Slow burn in the tarai
A volatile cocktail of separatism, discrimination and citizenship fuels a split in tarai Maoists
A lifelong communist, Jaya Krishna Goit joined the UML after 1990 but was lured into the Maoist fold by Matrika Prasad Yadav.
But the two fell out and in 2004, when Yadav replaced him as chairman, Goit set up the Tarai Janatantrik Mukti Morcha (TJMM).
The TJMM's stated aim is to fight the Maoists for control of the Madhesi agenda. More worryingly, it is aiming to split the tarai plains from the rest of Nepal. It has an estimated 150-200 fighters but is active from Saptari to Rautahat districts through its ally, the Tarai Tigers. The tactics it uses are brutal, many would argue, terrorist-like.
Earlier this month, the TJMM abducted two Nepal Telecom engineers for ransom. This month it captured two employees of the small border customs in Saptari. All were of hill origin and were later released, but it's not clear whether ransom was paid.
Goit's group has threatened hill origin people to vacate the tarai or face "action". Several Pahadiya-owned industries have been forcibly closed and their owners forced to flee. Large farms owned by Pahadiya jamindaars have been confiscated.
Madhesi intellectuals and leaders in Kathmandu deplore the TJMM's tactics. "There is no support in the Madhesi community for an independent Madhes, we all want to remain a part of Nepal," asserts Vijay Kant Karna, a lecturer of political science and chairperson of Jaghrit Nepal, "but I can't say what will happen if Madhesis do not get due recognition in the state restructuring."
People who have known Goit say the TJMM leader was radicalised after falling out with the Maoists over his replacement by Yadav in the Maoists' Tarai Mukti Morcha, apparent discrimination against Madhesis even within the Maoist hierarchy and the division of Madhes by the Maoists into the 'Madhes Autonomous Region' and the 'Tharuwan Autonomous Region'.
"Goit was dissatisfied by the discrimination within the Maoists' own ranks, very few Madhesis got leadership roles in the party's organisational structure in the Madhes. Almost all were sent from the hills," says Karna. Yadav agrees there was plenty of discrimination. He told us in an interview (see box): "I myself resigned from all major positions in the party to show my dissatisfaction." Yadav says the grievances have been addressed, particularly after the Maoists' Chunwang plenum in late 2004. But this was too late for Goit.
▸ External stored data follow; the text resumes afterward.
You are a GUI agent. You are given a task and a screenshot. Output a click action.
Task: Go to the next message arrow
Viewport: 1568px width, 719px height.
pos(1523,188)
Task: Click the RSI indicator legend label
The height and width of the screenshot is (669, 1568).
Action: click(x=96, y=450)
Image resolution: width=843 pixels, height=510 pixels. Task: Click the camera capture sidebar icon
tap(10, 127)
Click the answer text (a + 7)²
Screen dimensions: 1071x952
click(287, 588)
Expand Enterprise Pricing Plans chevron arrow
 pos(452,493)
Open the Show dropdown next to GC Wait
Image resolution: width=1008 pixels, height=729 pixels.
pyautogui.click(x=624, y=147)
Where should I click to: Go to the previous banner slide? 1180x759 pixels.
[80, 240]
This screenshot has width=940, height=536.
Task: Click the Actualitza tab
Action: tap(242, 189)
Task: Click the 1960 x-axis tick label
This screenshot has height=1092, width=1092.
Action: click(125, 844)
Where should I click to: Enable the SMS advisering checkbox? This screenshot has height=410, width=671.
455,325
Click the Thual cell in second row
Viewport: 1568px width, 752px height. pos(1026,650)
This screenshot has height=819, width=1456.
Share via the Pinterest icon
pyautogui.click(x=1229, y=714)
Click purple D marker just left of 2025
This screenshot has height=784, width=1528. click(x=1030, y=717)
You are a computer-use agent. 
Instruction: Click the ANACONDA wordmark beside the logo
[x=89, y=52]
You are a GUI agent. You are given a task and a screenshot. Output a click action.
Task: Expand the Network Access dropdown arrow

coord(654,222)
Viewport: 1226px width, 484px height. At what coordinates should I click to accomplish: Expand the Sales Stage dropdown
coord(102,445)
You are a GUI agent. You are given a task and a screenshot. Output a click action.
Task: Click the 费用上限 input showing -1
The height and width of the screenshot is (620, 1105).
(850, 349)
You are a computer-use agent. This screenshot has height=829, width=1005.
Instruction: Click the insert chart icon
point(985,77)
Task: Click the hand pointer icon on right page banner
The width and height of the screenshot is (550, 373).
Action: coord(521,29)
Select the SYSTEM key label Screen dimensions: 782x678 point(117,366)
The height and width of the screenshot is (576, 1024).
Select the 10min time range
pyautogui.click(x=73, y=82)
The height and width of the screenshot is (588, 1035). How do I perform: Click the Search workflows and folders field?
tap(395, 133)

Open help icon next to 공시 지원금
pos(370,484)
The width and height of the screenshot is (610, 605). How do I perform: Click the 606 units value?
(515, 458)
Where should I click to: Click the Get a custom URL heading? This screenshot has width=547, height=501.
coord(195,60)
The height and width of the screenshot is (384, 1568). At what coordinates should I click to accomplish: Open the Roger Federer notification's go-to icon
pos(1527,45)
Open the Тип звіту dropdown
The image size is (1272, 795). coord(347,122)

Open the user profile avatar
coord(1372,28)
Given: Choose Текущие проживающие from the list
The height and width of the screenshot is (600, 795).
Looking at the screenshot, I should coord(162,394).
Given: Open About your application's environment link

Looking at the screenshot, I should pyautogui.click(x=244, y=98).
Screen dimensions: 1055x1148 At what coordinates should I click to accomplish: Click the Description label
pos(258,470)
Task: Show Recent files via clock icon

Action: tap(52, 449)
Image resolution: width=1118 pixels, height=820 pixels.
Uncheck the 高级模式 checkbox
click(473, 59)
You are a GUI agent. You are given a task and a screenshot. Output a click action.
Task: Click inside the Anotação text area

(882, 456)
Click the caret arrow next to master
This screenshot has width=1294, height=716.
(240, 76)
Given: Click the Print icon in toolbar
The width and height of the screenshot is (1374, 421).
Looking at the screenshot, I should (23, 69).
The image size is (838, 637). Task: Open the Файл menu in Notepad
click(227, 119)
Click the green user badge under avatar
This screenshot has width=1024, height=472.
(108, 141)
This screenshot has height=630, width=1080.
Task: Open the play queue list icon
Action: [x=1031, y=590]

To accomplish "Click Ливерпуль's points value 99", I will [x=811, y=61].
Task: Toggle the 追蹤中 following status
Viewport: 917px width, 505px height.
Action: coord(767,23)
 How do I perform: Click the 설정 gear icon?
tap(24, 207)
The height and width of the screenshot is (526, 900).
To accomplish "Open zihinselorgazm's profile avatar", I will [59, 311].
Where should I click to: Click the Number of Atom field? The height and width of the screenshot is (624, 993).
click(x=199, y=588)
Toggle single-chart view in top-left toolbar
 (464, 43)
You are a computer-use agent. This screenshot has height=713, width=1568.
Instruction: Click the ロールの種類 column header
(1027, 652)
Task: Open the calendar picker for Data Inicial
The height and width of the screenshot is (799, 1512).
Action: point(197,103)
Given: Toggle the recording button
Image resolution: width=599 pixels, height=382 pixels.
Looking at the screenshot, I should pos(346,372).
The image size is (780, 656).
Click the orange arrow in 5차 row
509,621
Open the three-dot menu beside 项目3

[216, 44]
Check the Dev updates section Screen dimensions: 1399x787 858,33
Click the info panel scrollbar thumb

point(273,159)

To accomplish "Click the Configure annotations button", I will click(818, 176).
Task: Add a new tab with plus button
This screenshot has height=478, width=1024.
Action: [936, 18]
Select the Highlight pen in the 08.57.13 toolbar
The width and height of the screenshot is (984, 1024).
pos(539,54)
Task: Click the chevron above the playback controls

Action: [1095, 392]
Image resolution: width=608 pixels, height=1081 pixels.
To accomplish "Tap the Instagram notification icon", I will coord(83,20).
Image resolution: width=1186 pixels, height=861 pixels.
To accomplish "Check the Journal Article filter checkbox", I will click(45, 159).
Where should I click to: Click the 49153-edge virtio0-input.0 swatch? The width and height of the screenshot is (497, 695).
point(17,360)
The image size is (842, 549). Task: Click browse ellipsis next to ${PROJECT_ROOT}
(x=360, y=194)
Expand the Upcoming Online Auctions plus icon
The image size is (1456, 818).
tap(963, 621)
Having lost his leadership position and disagreeing with the Maoists' division of the Madhes into two regions, he split and set up the TJMM.
The division of Madhes is a potent issue. The Maoists have not just split off Tharuwan from the Madhes, but have also floated a concept of further divvying up the Madhes into five different regions. Many Madhesi intellectuals and leaders see this as as an attempt to diffuse the Madhes's power. "Nepal's ruling elites have forever been suspicious of the Madhes because they think these people are of Indian origin, and therefore pro-Indian," explains Gupta, "that is not true. We Madhesis are as much Nepali and pro-Nepal as anyone else."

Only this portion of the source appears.